Physics — PhysicSprite

obj = PhysicSprite(game, x, y, width=50, height=50, color="red")

Extends SSprites with gravity, velocity, and collision detection.

Attribute Description
obj.vel_x Horizontal velocity (pixels per frame)
obj.vel_y Vertical velocity (pixels per frame)
obj.gravity Gravity acceleration per frame (default 0.8)
obj.max_fall_speed Terminal velocity cap (default 20)
obj.on_ground True when standing on a solid or the screen floor
Method Description
obj.update(solids) Called by the engine group each frame — runs apply_physics
obj.apply_physics(solids) Apply gravity and resolve collisions manually
obj.jump(force=15) Jump if currently on the ground

Vertical and horizontal collisions are resolved in separate passes, which prevents corner-clipping on platform edges.


Player — Player

player = Player(game, x, y, width=40, height=60, color="blue", speed=5,
                left="left", right="right", jump="space")

Extends PhysicSprite with keyboard input. All key bindings are customisable.

When registered with game.start(), the player's input and physics are handled automatically — you no longer need to call player.tick() in your logic function.

Method Description
player.update(solids) Called automatically — reads input then applies physics
player.handle_input() Read keys and set velocity
player.tick() Legacy alias — reads input only. No longer needed in normal use.

Animation — Animator

from pygames.advanced import Animator

anim = Animator(target, animation_speed=100)

Works with sprites that have a .state string and an .animations dict mapping state names to lists of Surface frames.

animation_speed is in milliseconds100 means frames advance every 100 ms (~10 fps).

Method Description
anim.refresh() Advance the animation frame — call every tick
anim.hover(amplitude=5, speed=0.005) Vertical sine-wave float effect
anim.rotate_loop(speed=0.1) Continuous rotation (degrees per millisecond)

Note: hover() modifies rect.y directly.
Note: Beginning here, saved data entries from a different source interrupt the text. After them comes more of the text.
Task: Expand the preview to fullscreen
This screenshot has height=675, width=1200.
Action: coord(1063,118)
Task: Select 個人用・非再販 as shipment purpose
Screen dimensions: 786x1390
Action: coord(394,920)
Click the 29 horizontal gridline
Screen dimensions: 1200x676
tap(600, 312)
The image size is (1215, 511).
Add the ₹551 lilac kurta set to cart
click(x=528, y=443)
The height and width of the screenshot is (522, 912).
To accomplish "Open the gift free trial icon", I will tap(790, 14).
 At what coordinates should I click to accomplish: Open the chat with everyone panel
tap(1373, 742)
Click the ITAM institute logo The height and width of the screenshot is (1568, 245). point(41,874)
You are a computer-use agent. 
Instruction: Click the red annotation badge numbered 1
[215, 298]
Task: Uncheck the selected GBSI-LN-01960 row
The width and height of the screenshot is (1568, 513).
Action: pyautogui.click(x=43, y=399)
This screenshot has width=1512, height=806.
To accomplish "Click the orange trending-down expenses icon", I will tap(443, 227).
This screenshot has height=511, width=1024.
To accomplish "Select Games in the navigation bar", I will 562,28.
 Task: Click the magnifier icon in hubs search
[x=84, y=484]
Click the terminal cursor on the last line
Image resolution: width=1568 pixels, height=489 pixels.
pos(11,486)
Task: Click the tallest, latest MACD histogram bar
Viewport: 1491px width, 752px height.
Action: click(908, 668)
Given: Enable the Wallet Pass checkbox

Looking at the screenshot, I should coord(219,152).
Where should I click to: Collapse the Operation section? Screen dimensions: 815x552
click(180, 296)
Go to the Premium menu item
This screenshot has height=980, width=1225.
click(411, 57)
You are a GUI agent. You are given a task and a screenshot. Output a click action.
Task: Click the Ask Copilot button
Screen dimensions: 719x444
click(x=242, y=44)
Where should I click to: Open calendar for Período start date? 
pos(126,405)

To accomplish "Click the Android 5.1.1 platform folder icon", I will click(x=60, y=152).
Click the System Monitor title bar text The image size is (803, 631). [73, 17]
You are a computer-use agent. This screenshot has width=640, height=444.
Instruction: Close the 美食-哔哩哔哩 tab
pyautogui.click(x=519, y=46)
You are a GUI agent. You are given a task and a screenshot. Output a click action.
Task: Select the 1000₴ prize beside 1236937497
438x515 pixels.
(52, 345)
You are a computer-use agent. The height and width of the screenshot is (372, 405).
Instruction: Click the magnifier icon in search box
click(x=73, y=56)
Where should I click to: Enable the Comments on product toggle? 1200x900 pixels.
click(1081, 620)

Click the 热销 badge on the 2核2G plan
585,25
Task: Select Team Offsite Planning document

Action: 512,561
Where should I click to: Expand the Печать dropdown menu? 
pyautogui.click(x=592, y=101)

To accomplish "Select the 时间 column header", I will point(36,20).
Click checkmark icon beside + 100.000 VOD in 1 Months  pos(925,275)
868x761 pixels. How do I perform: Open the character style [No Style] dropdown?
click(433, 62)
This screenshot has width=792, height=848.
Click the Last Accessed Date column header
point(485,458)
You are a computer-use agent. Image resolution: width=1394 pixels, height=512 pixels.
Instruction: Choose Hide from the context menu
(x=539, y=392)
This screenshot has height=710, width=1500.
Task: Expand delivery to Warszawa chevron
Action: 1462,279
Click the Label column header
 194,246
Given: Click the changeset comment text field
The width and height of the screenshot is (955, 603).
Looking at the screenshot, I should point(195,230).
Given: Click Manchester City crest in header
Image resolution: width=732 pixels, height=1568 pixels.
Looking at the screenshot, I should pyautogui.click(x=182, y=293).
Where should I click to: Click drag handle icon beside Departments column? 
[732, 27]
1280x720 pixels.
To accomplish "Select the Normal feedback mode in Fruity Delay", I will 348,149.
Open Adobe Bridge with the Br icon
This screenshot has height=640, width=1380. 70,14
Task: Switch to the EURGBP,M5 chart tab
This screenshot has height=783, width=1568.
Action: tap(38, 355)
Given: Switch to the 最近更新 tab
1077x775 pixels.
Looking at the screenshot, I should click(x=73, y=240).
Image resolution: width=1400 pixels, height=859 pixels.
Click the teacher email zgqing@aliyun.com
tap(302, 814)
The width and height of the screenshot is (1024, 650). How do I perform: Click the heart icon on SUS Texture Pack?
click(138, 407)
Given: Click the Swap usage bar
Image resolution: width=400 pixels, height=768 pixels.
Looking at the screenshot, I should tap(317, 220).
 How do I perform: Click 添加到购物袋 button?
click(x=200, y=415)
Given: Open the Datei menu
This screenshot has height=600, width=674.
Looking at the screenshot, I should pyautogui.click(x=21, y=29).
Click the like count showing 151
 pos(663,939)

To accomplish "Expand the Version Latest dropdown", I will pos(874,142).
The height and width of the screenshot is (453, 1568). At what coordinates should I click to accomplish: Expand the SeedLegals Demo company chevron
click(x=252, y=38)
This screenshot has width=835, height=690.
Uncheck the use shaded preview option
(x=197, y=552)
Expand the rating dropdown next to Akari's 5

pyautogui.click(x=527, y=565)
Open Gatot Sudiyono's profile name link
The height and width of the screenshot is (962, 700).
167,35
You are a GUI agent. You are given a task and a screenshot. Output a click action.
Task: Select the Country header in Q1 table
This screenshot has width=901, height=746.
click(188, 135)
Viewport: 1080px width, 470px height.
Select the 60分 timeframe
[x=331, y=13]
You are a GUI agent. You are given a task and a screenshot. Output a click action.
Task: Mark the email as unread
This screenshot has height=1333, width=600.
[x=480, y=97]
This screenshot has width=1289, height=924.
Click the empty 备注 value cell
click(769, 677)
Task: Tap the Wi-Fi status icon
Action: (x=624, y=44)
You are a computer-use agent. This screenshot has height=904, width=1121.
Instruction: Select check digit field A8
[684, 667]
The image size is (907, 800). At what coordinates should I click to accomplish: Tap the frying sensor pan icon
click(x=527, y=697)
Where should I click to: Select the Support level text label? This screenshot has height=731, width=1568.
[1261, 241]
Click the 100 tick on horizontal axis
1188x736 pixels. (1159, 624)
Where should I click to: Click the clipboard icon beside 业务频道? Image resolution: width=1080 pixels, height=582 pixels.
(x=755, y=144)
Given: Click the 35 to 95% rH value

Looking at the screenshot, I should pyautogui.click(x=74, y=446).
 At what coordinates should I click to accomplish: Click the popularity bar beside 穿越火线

Do not use it on sprites that also have apply_physics running — the two will conflict.


Removing Sprites

# Remove a sprite from the game entirely
enemy.remove_from_game()   # removes from objects, solids, and any other group

# Or use pygame's built-in directly
enemy.kill()

Supported Keys

Pass any of these strings to game.check_key_pressed() or as custom key bindings on Player:

"left", "right", "up", "down", "space", "esc", "enter", "shift", "ctrl", "tab", "backspace", or any letter/number like "a", "w", "1"


Error Handling

Error Cause
FileNotFoundError Invalid path for image, sound, or icon
TypeError Wrong type for width, height, speed, coordinates, or jump force
ValueError Negative speed value
NameError Invalid colour name or missing sound name

Logging

Pass logging=True to Game() or call game.enable_logging() at any time. A logs.txt file is created in the same directory as your main script. The path is printed to the terminal when the file is first created. Pass a custom path to enable_logging(log_path) to write the log elsewhere.


Version

Current release: v2.4.3

Inspired by Pygame Zero, built to be more Pythonic, flexible, and extensible.